Understanding medicine shortages and how we’re working to avoid them
Blog post by Ross Maclagan, ABPI Head of Supply and Distribution Policy
When it comes to medicines shortages, close working between the pharmaceutical industry, healthcare professionals, government and regulators is essential to ensure patients receive their medication on time and in full.
Recent reports from the House of Lords Public Services Committee and The Royal Pharmaceutical Society make clear that supply challenges are real, persistent and complex.
When medicine shortages occur, pharmacists and clinicians spend increasing amounts of time sourcing alternatives, but inevitably, treatments may be delayed, switched or interrupted. For patients, that uncertainty erodes confidence in the system designed to support them.
A global system for delivering medicines
Pharmaceutical manufacturing and supply is complex and highly regulated. Active pharmaceutical ingredients (APIs), manufacturing stages and finished products often cross multiple borders before reaching patients.
The system requires an enormous level of coordination and foresight. It is not a system where corners can be cut. Regulation rightly safeguards quality and safety at every stage, meaning changes cannot be made overnight and resilience cannot be built through simplistic solutions.
The stockpiling debate
Some EU countries increasingly suggest that industry should build up large national stockpiles or onshore manufacturing. These approaches can seem logical but come with trade-offs. Excessive buffer stock in one country, for example, can reduce companies’ agility to meet demand in another. Medicines have limited shelf lives, and buffer stock sitting in warehouses can create waste, distort demand signals and limit the system’s ability to respond flexibly. Similarly, an overly narrow focus on domestic production risks introducing new vulnerabilities.
The UK benefits from being part of a global supply ecosystem. Resilience comes from diversification and smart collaboration, not isolation.
Collaboration is not optional
Encouragingly, both recent reports highlight solutions grounded in partnership. The Lords Committee calls for clearer national leadership, improved oversight and stronger coordination across government and the health system. The Royal Pharmaceutical Society emphasises better communication, earlier notification of shortages and empowering frontline professionals to respond quickly. The common thread is clear: improved visibility and collaboration across the whole sector.
Earlier visibility of potential supply disruptions, whether caused by manufacturing issues, raw material shortages or demand spikes, will allow stakeholders to act before patients are affected. That will mean:
- Sharing forecasts where possible.
- Signalling supply risks sooner.
- Aligning on mitigation plans across manufacturers, wholesalers, the NHS and regulators.
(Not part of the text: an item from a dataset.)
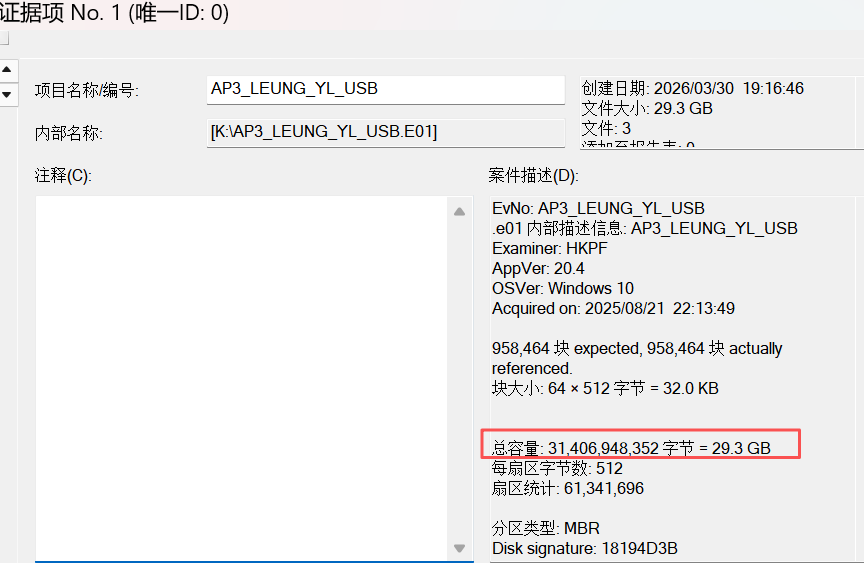Toggle the small checkbox below the title

pos(4,39)
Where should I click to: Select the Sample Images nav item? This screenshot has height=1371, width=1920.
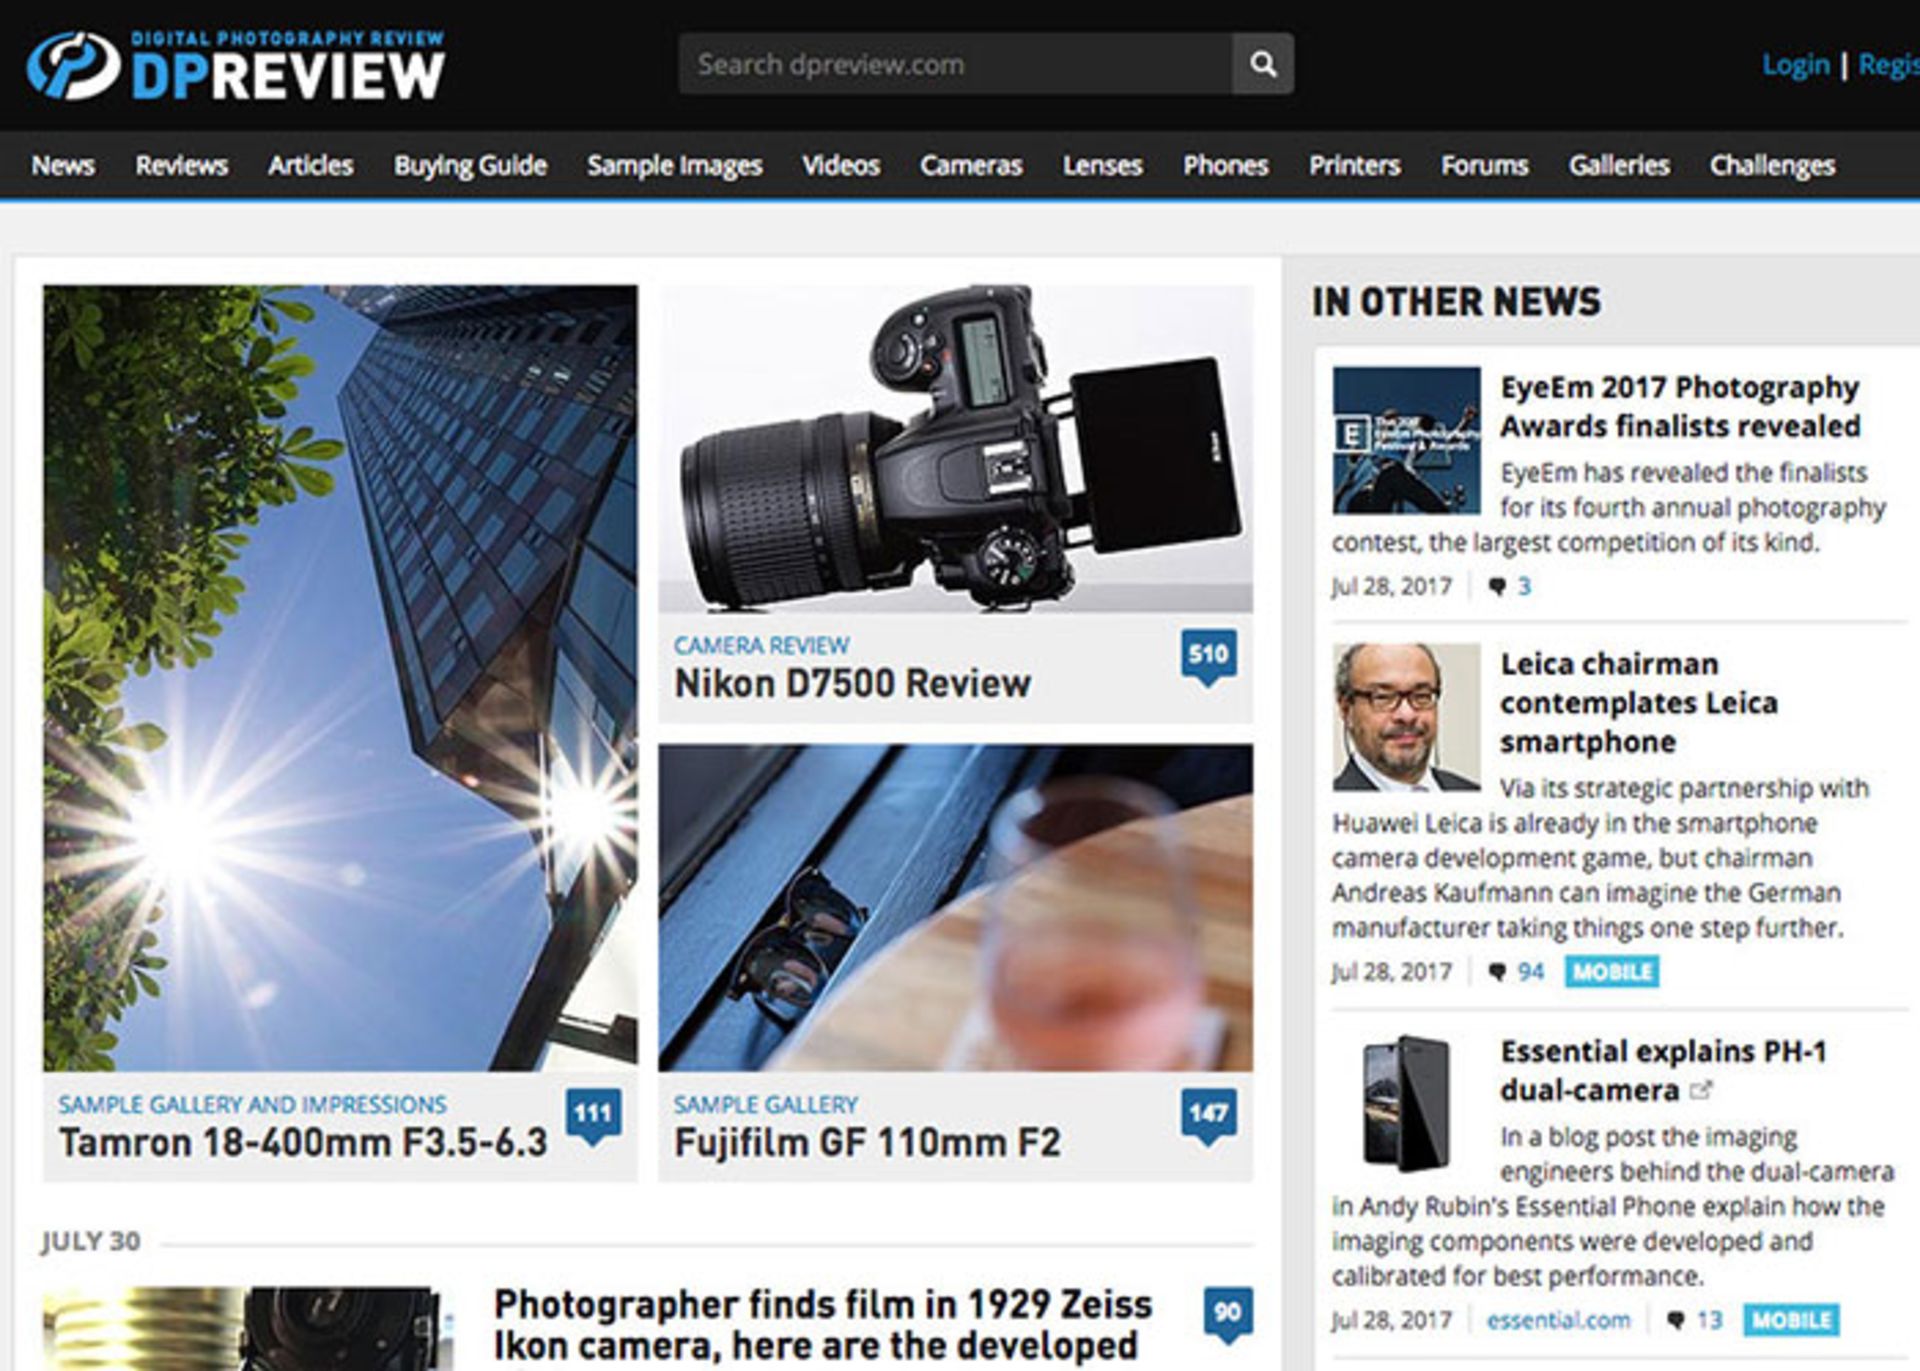(x=674, y=165)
The earlier this enhanced collaboration begins, the more likely disruption can be minimised. And when shortages do occur, improved coordination of responses will reduce the impact on patients.
Where this has worked
A good example of this enhanced collaboration in action can be seen with the recent hormone replacement therapy (HRT) roundtable convened by the Department of Health and Social Care (DHSC) in response to urgent supply pressures.
Under DHSC direction, manufacturers came together, were able to understand NHS demand, and with this guidance were able to consider their own production and distribution planning, ultimately improving availability of the range of HRT medicines to patients.
This approach demonstrates what is possible when transparency and partnership are prioritised. It shows that when data is shared responsibly and rapidly, the system can address issues effectively.
Proactive planning
The key shift required to make this effective approach routine is to move from reactive management of shortages to proactive resilience planning. That means treating medicines’ security as a strategic priority at national level, while also ensuring practical tools are available to manage issues locally when they arise.
Improved coordination between the major players involved in medicines supply chains will ensure consistent and resilient access to medicines and most importantly, minimise impacts on patients.
The pharmaceutical industry welcomes this approach and is committed to working in partnership across the system to strengthen supply resilience and achieve the shared goal of giving patients increased confidence that their medicine will be there when they need it.